SunTrust, which has had little to cheer about since launching its hostile offer, is doing everything it can to piggy-back on Mr. Offit’s comments in the hope that his credibility in the industry, and stature on the board — with 489,201 shares, he is the second-largest stakeholder among Wachovia directors – will help turn the public relations momentum back in its direction.

In meetings with shareholders and analysts in the weeks since launching its $14.7 billion unsolicited bid for Wachovia — a bid that would block the company’s previously announced $13 billion agreement with First Union — SunTrust has repeatedly hammered its belief that it would be a better cultural fit with Wachovia, using the same relationship-orientation argument Mr. Offit is said to have used during the May 22 Wachovia board meeting.

“With his significant stock ownership in Wachovia, we believe Mr. Offit is the director whose interests are most clearly aligned with yours,” SunTrust said in yet another letter, signed by chairman L. Phillip Humann and mailed to Wachovia shareholders Thursday.

Mr. Offit’s personal history is one investors could find compelling. A longtime New York banker, he was a general partner at Salomon Brothers in the 1970s, departing to form a money management firm that catered to high-net-worth individuals. That firm evolved into the New York-based trust company, OffitBank, which he sold to Wachovia in October 1999 for $200 million.

He is active on the charity circuit and a trustee at Johns Hopkins University, his alma mater. According to a proxy filed by Wachovia before it announced its agreement to merge with First Union, Mr. Offit’s term as a Wachovia director is set to expire next spring.

Since becoming part of Wachovia, OffitBank and Mr. Offit have remained relatively autonomous, analysts said. They are part of Wachovia’s broader asset management operation — a key business line for the Winston-Salem, N.C., company — and continue to work with the superrich.

Wachovia’s asset management operation can be best described by splitting it into three pieces. The bottom tier would be brokerage and mutual fund activities in branches; the second rung would involve specially designated personal financial advisers who work with customers who have $500,000 to $10 million to invest; and the top tier would be OffitBank, targeting customers with more than $10 million.

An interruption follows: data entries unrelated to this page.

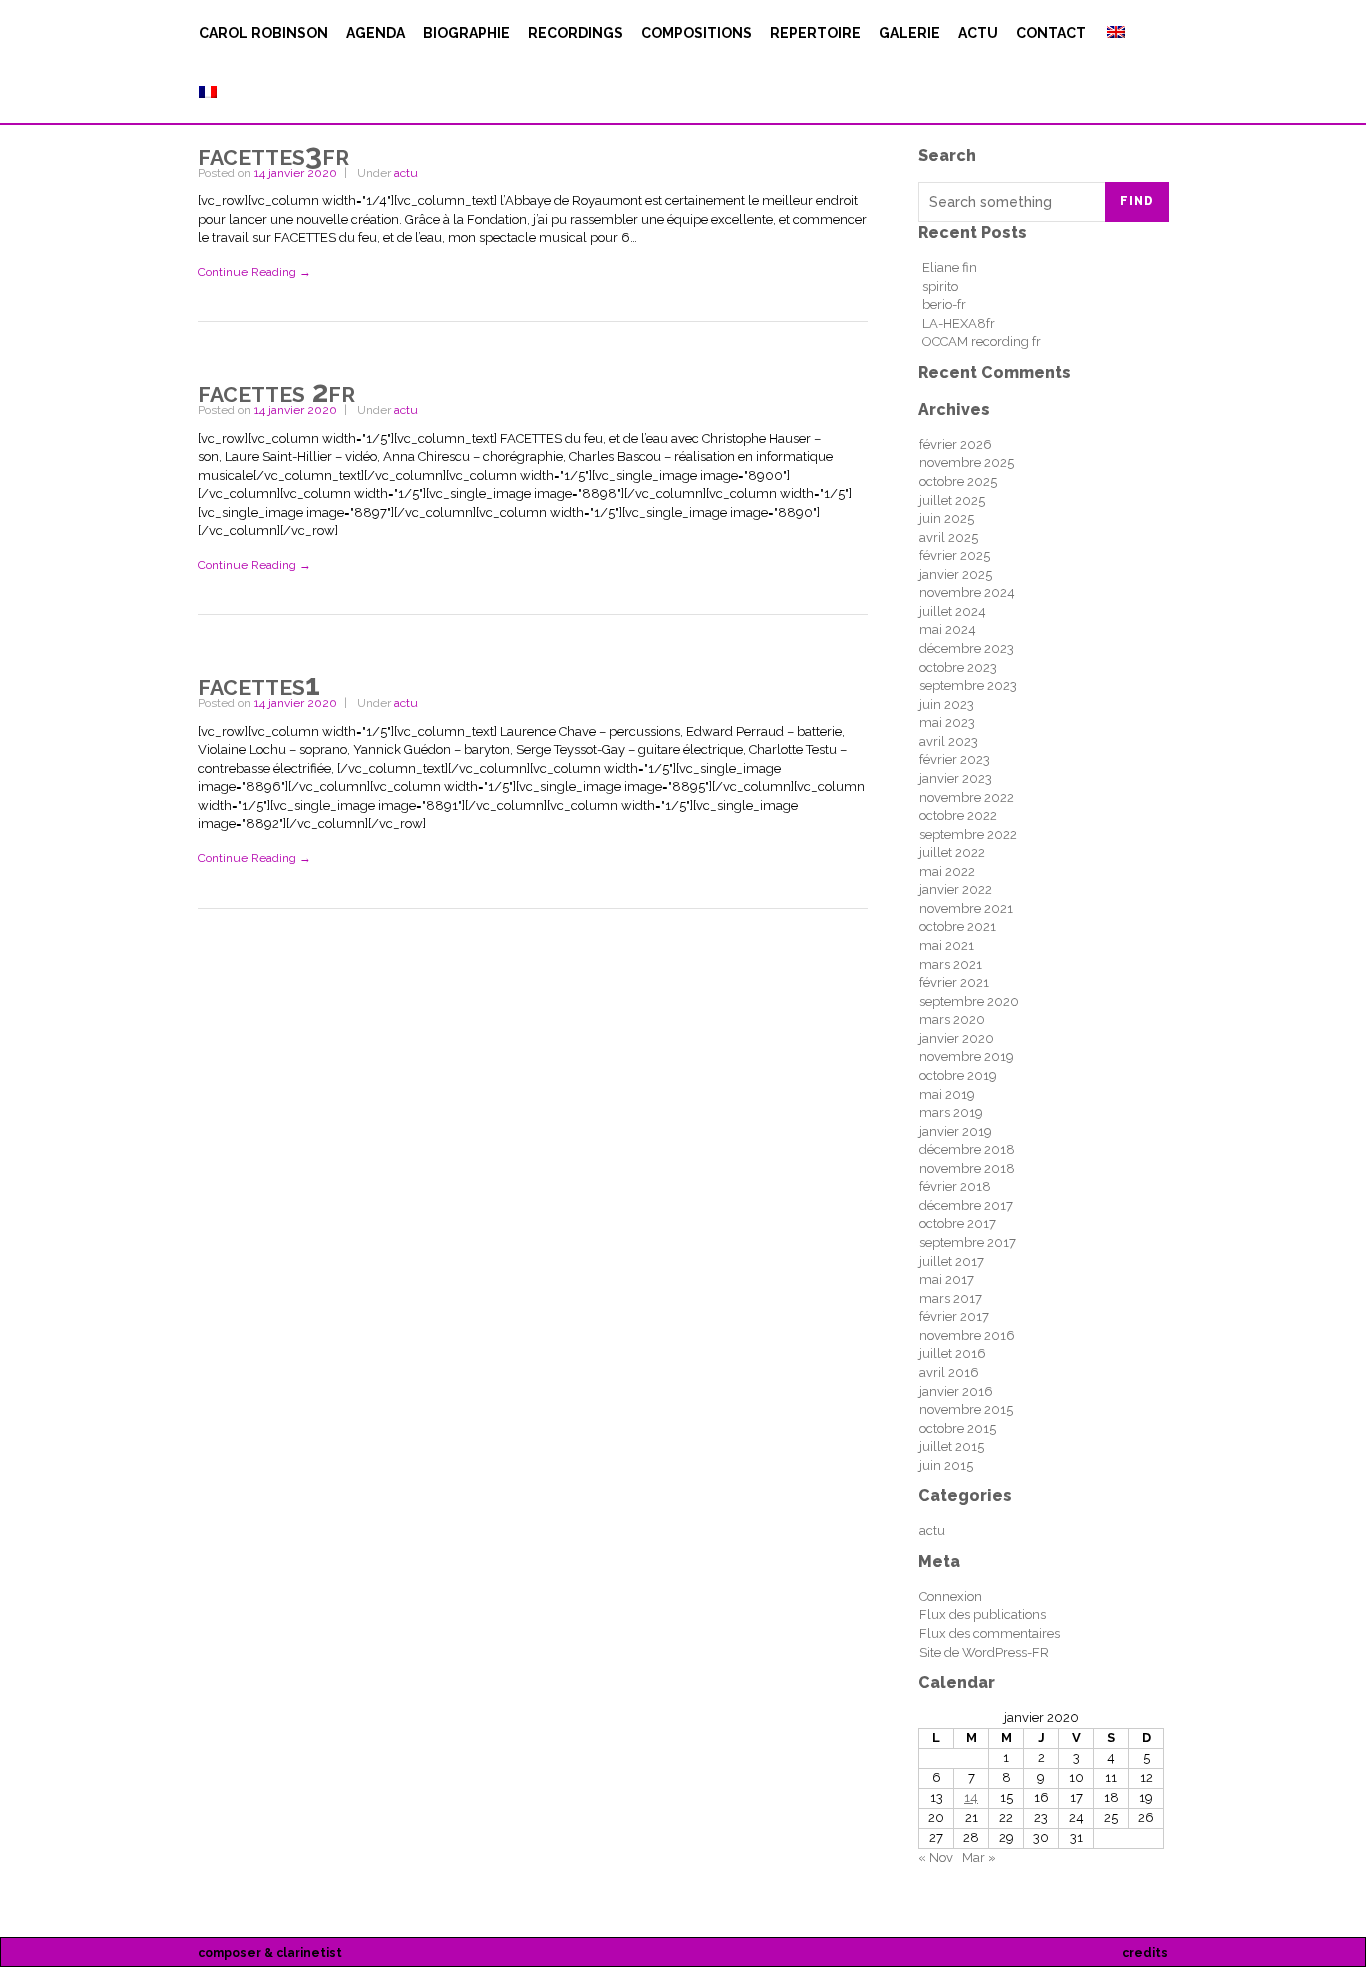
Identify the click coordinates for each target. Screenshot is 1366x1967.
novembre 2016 (967, 1335)
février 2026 (955, 444)
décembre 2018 (967, 1149)
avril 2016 (949, 1372)
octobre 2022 (958, 815)
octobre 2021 (957, 926)
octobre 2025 (958, 481)
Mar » (979, 1857)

That exclusive club of customers tends to demand closer relationships with private bankers, analysts said. Some analysts said they agreed with Mr. Offit’s perception that SunTrust’s asset management business had a better reputation for relationship management than First Union. “It’s all true,” said Nancy Bush, an analyst at Ryan Beck & Co.

Reached by telephone at his Connecticut home Friday, Mr. Offit said he could not comment on his board vote or on any aspect of the ongoing battle for Wachovia. “I have to keep very quiet,” he said. “I am not in a position to comment.”

Wachovia spokesman Ed Hutchins said Friday that his company was preparing to mail proxies to shareholders in advance of the Aug. 3 meeting.

As to how he will cast his own votes at that meeting, Mr. Offit said: “I don’t even want to comment on that. It wouldn’t be fair."